1957年7月24日,我和懷玉登記結婚了。我們沒有舉行婚禮,新房是懷玉一手布置的。當然,那時候布置新房也比較簡單。布置前後,有兩樣東西變化最大。一樣是棉被,一樣是臉盆。

小兩口(1957)

我用的被子,是在開封時發的那條兩斤半棉被。到武漢之後,一直沒有換。記得才到武漢不久,老隊主任牟政和我開玩笑:“我的被子都換了,你還沒有換?你不到你的資產階級老家去拿兩條被子?”我自覺與資產階級家庭劃清界限,再則年輕好勝,認為在武漢用那條被子能夠過冬,因此多年未換。時間一久,就漸漸顯出破舊來了。被田家農那個煙頭留下點紀念之後,更顯得有點殘破了。布置新房的時候,懷玉讓它退居二線,做了墊被。她另外做了一床厚一些的新棉被,被麵是她家為她準備的,傳統湘繡,金黃色絲綢底子,上麵繡著龍鳳,看上去非常喜慶。對這一變化,我非常歡喜。那條軍用棉被,勞苦功高,確實不應該讓它在一線操勞了。在那之後,它當過一段時間的墊被,女兒出生時,又改作小床墊被,一直到外孫女出生時,還做棉片用過。
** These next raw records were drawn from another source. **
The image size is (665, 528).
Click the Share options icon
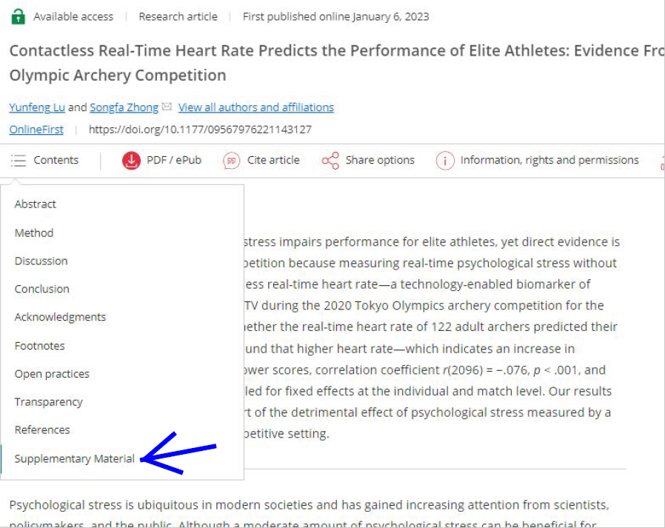[x=330, y=160]
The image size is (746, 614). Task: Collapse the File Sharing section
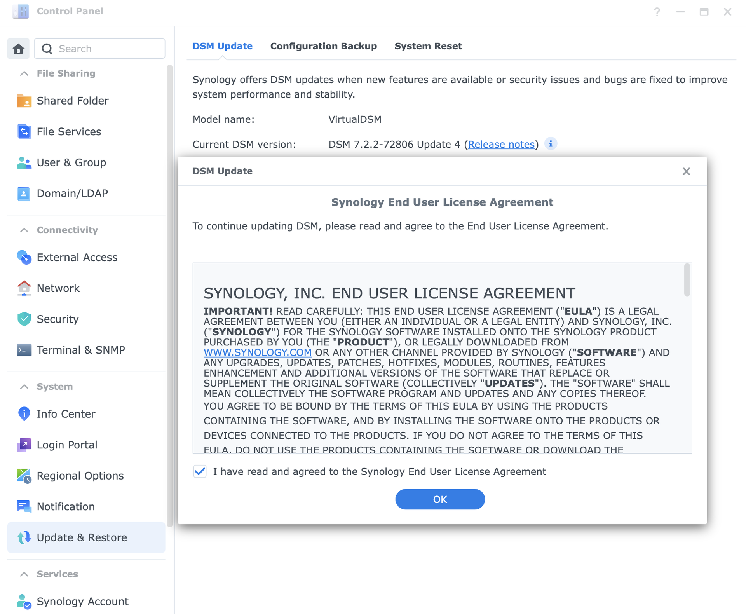click(x=24, y=73)
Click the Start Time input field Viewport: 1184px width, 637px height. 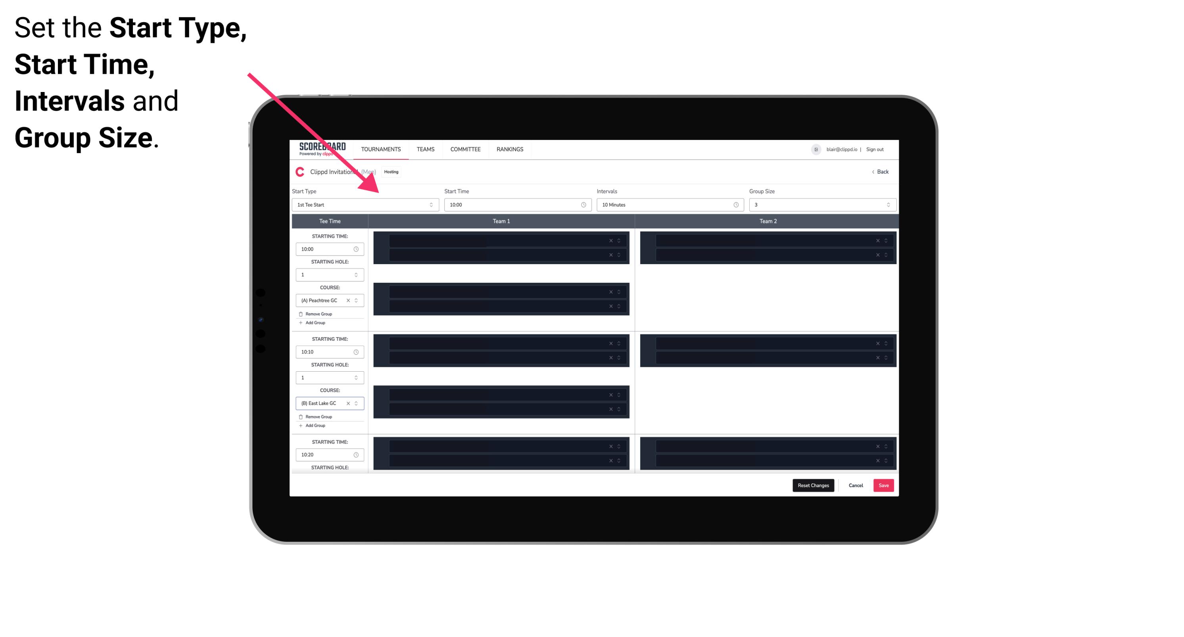point(518,205)
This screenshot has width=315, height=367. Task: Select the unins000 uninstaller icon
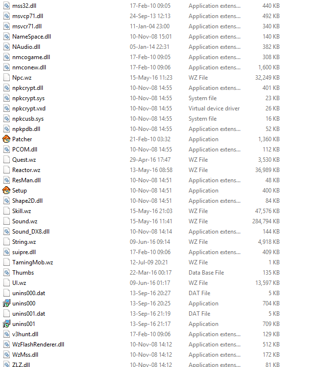(x=6, y=303)
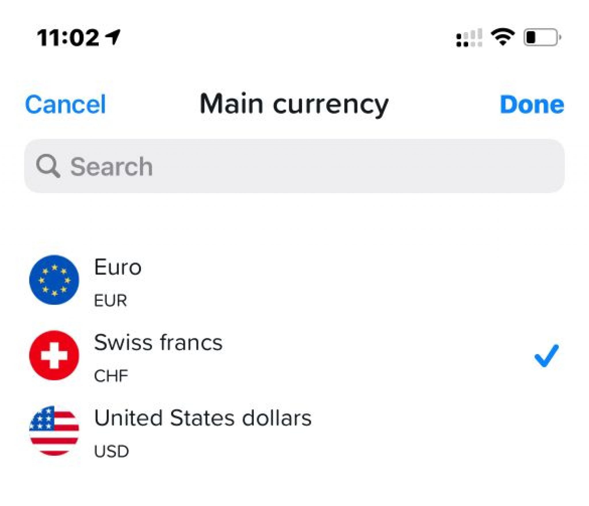The image size is (589, 506).
Task: Select Euro as main currency
Action: (x=118, y=267)
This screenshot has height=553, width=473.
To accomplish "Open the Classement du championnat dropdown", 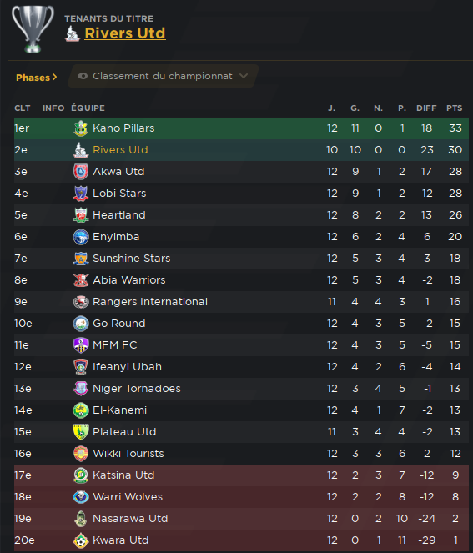I will pos(163,76).
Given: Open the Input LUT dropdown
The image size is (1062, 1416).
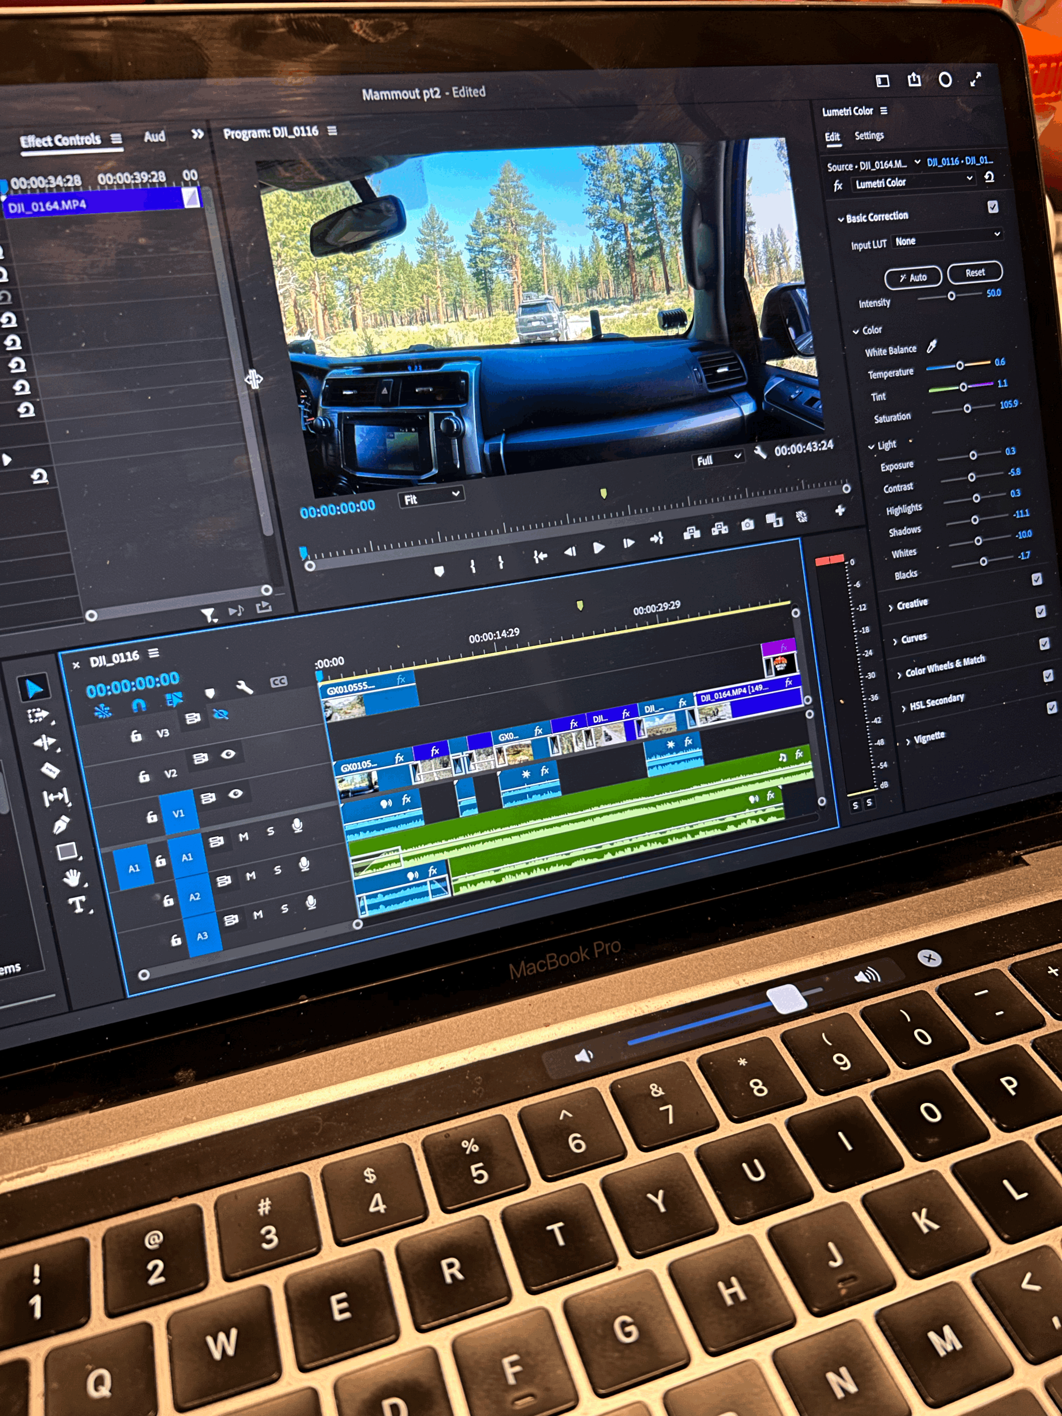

我的臉盆,一直用的是在開封時發的那個鋁盆。它在開封的時候是“多功能”,到了武漢之後,也還是“多功能”。剛合並到華大時,條件比較簡陋,沒有正式的餐桌,吃飯的時候,每桌需要有一個大盆子裝菜。那時有一種以舊換新的業務,軍用的鋁盆隻需稍微加一點錢,就可以換一個搪瓷盆。很多人的軍用盆都換搪瓷盆了,搪瓷盆漂亮,舍不得裝菜,我的盆子那段時間就要在洗臉、洗腳、洗澡之外,擔負起裝菜的任務。

後來條件好了,不需要用它裝菜了。不久,改成薪金製,大家手頭有點錢了,想著要改善生活。那時“王老五”很多,大家平時都吃食堂,沒有炊具,想改善生活還不好弄。我的盆子又派上了用場。我買了一個炭爐,經常用盆子燉點牛肉,或者做點紅燒豬肉,“王老五”們聞香而來,大塊吃肉,大碗喝酒,多麽快樂的單身漢!

這個盆子是我非常重要的家當。但是,那天下課回到宿舍,欣喜地看到繡著龍鳳圖案的新棉被的同時,發現我的寶貝盆子不見了,取而代之的,是一個彩色的搪瓷盆,上麵有一對紅色的金魚。原來,在我去上課的時間裏,懷玉把我的多功能鋁盆以舊換新了。新盆子很漂亮,很喜慶,但我還是若有所失。我的“王老五”生活,就這樣隨著那個鋁盆一去不複返了。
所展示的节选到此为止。